Oil stocks tend to be valued in a very solid way, there is no bubble element because crude oil itself is not a bubble commodity. Moreover oil companies are very well run and have invested billions in infrastructure and future fuel technologies. Oil companies are very well structured and well protected against all kinds of risks, so that unlike high technology stocks, oil stocks will always have a strong reason to recover from each and every drop they go through. The only possible long term risk is with crude oil itself, as and when it will become redundant by new energy sources that may provide limitless low cost alternative energy, such as cold fusion. This is the only possible risk to the crude oil industry but even that, if ever discovered, will make its way gradually to the industry giving plenty of time to today’s oil companies to adapt.
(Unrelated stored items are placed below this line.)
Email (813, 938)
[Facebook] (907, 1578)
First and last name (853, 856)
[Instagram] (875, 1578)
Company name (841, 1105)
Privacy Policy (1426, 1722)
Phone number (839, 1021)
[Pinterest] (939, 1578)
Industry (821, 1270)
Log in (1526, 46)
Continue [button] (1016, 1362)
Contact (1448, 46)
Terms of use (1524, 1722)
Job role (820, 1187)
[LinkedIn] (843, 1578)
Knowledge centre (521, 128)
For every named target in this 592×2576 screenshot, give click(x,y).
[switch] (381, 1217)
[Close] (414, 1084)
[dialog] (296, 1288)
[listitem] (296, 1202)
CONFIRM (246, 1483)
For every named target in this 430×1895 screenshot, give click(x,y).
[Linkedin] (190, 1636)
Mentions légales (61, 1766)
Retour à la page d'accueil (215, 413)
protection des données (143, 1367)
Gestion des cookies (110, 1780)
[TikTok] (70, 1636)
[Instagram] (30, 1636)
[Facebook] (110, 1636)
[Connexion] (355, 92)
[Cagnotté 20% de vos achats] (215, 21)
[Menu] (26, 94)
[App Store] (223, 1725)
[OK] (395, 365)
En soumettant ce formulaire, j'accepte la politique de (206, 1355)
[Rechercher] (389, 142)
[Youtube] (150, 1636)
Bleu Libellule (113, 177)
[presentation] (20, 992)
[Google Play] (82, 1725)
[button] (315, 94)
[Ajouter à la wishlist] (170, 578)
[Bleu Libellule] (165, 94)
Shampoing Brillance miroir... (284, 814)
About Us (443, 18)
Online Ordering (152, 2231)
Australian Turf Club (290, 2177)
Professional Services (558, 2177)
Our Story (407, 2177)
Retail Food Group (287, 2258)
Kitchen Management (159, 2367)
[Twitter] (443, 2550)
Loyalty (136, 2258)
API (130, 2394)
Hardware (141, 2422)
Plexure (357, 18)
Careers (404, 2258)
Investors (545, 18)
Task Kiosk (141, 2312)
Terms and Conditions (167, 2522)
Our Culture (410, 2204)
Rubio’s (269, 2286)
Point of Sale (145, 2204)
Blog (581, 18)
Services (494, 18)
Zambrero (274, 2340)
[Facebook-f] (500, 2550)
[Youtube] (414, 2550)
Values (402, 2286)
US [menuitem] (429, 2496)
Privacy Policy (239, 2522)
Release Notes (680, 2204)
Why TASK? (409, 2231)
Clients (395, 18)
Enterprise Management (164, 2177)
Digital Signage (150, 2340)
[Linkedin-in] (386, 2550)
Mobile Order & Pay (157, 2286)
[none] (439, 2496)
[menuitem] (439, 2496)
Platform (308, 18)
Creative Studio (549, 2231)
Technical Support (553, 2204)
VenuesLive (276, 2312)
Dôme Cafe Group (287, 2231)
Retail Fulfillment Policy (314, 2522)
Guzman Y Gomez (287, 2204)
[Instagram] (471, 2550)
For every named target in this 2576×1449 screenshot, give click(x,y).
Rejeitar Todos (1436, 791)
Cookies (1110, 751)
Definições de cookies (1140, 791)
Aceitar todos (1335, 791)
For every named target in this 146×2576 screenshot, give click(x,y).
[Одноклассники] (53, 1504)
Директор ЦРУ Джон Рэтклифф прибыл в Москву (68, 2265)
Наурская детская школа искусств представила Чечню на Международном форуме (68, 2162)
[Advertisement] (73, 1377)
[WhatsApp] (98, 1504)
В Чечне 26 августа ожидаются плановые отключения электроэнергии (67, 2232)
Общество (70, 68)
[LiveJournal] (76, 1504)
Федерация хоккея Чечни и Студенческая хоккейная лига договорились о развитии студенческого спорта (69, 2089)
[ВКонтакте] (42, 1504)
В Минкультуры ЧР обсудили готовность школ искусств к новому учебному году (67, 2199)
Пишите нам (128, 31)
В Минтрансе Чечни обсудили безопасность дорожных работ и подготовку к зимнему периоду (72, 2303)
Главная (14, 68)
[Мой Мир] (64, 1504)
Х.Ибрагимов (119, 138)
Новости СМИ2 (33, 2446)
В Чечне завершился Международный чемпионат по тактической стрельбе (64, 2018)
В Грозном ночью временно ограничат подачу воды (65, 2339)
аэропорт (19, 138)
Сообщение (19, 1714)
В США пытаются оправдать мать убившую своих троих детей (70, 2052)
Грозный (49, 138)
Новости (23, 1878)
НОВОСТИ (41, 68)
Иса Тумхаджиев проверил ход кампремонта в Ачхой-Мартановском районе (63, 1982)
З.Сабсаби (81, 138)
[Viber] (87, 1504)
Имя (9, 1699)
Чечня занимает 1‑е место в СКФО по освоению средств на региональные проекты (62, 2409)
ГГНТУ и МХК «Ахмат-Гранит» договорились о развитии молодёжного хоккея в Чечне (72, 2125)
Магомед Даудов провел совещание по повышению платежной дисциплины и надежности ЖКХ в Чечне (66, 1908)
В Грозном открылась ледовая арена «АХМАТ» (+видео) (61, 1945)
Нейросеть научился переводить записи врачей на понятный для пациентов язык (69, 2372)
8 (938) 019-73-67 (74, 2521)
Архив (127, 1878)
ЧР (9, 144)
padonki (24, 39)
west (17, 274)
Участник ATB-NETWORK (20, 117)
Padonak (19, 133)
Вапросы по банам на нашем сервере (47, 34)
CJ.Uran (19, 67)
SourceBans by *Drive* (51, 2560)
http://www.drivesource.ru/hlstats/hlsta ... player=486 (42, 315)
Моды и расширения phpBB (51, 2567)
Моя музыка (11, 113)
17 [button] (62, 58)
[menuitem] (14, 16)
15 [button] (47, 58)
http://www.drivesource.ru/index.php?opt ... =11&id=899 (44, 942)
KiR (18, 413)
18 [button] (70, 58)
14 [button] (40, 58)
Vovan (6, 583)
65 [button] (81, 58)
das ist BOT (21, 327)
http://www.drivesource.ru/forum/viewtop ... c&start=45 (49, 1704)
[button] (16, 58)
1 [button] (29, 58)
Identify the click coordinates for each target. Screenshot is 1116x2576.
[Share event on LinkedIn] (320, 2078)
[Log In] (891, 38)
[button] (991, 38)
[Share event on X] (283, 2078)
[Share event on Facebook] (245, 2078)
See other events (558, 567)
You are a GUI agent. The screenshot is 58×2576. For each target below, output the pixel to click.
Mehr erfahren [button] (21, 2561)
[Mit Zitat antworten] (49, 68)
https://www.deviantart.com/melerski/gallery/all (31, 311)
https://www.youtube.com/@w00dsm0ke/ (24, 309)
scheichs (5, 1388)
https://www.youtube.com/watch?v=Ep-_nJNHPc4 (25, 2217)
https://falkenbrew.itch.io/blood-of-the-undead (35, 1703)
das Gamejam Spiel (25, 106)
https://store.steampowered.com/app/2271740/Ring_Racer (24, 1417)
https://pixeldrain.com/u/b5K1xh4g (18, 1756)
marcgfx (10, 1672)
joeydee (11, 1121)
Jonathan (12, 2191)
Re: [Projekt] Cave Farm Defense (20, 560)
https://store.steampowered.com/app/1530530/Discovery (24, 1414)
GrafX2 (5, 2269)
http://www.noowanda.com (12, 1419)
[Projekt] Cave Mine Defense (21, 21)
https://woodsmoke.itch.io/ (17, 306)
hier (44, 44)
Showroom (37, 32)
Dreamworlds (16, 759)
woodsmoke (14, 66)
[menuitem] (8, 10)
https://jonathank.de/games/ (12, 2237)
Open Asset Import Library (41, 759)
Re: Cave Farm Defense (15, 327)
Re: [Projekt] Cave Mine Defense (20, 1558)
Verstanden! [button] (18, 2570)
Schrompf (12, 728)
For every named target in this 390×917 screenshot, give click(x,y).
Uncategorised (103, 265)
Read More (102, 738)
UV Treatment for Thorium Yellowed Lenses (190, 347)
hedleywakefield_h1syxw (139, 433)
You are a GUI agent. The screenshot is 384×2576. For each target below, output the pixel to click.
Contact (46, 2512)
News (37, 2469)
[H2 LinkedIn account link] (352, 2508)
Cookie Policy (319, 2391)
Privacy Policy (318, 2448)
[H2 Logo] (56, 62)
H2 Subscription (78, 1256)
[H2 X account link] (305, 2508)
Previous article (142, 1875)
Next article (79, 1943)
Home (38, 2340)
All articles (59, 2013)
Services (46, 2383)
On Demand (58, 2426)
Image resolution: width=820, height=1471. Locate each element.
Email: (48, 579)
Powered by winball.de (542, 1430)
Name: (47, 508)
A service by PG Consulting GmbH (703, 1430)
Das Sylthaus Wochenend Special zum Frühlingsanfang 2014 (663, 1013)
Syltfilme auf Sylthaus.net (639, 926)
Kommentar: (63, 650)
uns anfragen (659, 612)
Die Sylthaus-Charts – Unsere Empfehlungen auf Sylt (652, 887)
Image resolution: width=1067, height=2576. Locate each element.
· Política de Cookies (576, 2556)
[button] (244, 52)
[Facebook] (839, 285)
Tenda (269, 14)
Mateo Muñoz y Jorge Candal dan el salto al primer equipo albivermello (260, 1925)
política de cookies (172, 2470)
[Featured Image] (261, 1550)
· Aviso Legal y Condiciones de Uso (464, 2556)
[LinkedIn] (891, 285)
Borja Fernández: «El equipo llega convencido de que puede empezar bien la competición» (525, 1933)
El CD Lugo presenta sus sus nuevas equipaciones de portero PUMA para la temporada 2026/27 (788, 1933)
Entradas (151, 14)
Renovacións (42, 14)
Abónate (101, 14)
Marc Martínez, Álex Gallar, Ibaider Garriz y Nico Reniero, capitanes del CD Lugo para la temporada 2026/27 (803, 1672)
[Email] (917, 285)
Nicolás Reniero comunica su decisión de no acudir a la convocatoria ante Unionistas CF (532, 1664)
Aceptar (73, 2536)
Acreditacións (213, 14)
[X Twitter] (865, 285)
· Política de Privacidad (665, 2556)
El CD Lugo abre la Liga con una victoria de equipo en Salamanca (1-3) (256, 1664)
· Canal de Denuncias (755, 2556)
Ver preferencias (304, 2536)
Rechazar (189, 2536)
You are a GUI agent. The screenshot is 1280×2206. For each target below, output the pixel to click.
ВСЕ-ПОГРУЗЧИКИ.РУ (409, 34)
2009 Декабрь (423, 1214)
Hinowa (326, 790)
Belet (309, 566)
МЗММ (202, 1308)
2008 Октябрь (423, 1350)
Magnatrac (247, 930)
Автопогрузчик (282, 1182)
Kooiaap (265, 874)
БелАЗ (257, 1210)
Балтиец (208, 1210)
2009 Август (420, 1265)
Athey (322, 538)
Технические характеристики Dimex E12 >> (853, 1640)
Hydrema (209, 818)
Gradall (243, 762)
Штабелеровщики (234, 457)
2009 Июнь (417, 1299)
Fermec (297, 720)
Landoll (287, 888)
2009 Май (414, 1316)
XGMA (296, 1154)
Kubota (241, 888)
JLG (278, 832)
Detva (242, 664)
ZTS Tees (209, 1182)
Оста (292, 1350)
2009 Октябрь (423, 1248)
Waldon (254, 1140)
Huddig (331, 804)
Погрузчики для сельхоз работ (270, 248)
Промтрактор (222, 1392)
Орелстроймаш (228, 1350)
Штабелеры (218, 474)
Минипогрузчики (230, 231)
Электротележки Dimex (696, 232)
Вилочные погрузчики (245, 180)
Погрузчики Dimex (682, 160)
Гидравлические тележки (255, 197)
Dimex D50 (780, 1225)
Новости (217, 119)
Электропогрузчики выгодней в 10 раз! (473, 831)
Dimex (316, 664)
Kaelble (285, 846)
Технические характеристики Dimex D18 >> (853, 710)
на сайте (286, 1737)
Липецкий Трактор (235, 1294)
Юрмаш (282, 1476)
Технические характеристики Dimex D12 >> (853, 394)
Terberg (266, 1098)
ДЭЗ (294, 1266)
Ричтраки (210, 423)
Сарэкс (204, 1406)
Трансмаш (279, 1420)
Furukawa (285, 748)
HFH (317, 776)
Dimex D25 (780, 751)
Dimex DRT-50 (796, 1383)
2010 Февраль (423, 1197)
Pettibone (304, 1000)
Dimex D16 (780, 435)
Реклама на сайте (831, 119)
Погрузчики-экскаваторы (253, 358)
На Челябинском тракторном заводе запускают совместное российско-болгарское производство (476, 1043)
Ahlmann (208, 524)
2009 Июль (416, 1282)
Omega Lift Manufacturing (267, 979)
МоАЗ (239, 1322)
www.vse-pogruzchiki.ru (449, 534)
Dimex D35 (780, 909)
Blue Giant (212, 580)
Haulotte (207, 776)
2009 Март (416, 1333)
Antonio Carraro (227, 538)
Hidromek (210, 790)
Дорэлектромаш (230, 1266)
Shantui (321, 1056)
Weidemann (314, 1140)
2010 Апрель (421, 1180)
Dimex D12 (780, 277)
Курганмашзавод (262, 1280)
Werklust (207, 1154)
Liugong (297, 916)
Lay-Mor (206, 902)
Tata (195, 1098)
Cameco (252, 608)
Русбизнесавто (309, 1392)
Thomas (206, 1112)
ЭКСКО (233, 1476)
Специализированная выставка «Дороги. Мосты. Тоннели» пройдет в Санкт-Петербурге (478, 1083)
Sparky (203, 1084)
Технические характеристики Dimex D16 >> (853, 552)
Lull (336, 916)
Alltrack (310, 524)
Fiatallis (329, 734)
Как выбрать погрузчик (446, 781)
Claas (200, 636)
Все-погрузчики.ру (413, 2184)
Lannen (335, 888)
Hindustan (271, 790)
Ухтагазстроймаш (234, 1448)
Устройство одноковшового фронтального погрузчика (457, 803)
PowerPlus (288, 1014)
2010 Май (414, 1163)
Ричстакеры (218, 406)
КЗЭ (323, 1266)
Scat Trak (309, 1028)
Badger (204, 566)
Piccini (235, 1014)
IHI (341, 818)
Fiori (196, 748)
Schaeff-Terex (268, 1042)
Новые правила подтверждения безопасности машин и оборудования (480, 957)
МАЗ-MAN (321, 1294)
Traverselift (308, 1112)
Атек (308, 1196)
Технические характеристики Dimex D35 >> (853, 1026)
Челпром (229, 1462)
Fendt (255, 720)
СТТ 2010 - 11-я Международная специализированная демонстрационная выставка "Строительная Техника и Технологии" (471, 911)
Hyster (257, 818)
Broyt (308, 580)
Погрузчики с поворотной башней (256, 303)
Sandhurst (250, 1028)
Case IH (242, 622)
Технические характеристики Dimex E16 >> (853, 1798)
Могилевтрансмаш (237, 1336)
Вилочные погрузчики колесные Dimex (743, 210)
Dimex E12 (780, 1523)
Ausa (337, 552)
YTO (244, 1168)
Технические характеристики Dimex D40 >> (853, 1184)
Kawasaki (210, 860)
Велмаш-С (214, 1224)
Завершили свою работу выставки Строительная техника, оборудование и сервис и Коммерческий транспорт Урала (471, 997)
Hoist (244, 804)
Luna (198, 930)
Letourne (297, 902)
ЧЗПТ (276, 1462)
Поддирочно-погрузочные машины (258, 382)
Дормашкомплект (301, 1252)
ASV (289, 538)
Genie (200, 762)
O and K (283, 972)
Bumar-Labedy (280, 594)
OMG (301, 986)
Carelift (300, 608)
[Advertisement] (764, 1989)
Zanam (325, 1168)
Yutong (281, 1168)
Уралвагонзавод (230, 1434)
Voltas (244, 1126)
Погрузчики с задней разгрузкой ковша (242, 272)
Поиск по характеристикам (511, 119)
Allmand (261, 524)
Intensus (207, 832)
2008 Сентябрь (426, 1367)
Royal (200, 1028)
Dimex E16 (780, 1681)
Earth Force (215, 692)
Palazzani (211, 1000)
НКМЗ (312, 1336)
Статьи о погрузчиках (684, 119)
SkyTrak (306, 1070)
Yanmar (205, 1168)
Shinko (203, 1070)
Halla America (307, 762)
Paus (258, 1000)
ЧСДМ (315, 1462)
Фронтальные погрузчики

Some people invest in oil stocks for the purposes of retirement investing, as they find excellent long term value and high liquidity, should they decide to liquidate their holdings at any time. Oil stocks are also suitable for more complicated ways of investing, including ones that involve short term trading as well. The purpose of short term trading is to catch brief declines (especially declines) on those oil stocks, as they often go into range bound trading for a very long time. Range bound trading or short lived declines may appear discouraging at first, but they are simply seen as new buying opportunities by most investors.
Crude oil itself is a solid commodity which in the current decade is fundamentally valued at around $80. Any dip below $80 is a golden buying opportunity for long term investors, as the precious commodity will surely rise back up sooner or later. Price can drop as a result of oil price wars going on between different producing countries, through increased supply, but there is a fundamental long term demand for crude oil which means two things. First of all crud oil reserves are being depleted all around the world, and all innovative new ways of drilling yield less and less oil. Secondly, there is a lot more oil around the world, but it is at harder to reach places or in more costly to process raw materials such as the oil sands of Canada. Hence not only is demand rising steadily but also production costs are also steadily rising.
Crude oil is also affected by speculative traders themselves, that’s why it’s price can overshoot fundamental value, and we can see oil trading at $150 or even $200 a barrel for brief periods of time. This directly creates huge profitability for oil companies, and as a result their stocks skyrocket. This is where long term oil stock investors have to be careful and use crude oil itself as the barometer for stock price direction. If crude oil rises much too far above its fundamental value it is a good idea to sell these oil stocks, at least for the most part and take profits. There is also the other risk, that of crude oil rising for years on end, without stopping and leaving investors who liquidated early, out of further gains. Therefore a more meticulous investment plan is needed, one that can provide both long term investing as well as short term trading, which is what the more sophisticated investors do.
As far as individual companies go, most oil companies are good, though there are ways to assess the intrinsic value of an oil stock, and find out where that stock stands today relative to its current trading price, from a fundamental perspective. Some investors also monitor closely all these price wars between different producing countries, this is an important factor as well. Beyond these concerns there is no need to perform detailed company specific checks on an oil stock, this is because most oil stocks (the vast majority of them), are influenced by the price of oil more than anything else. Even a big internal pricing issue within an oil company is easily dwarfed by what the price of crude oil does.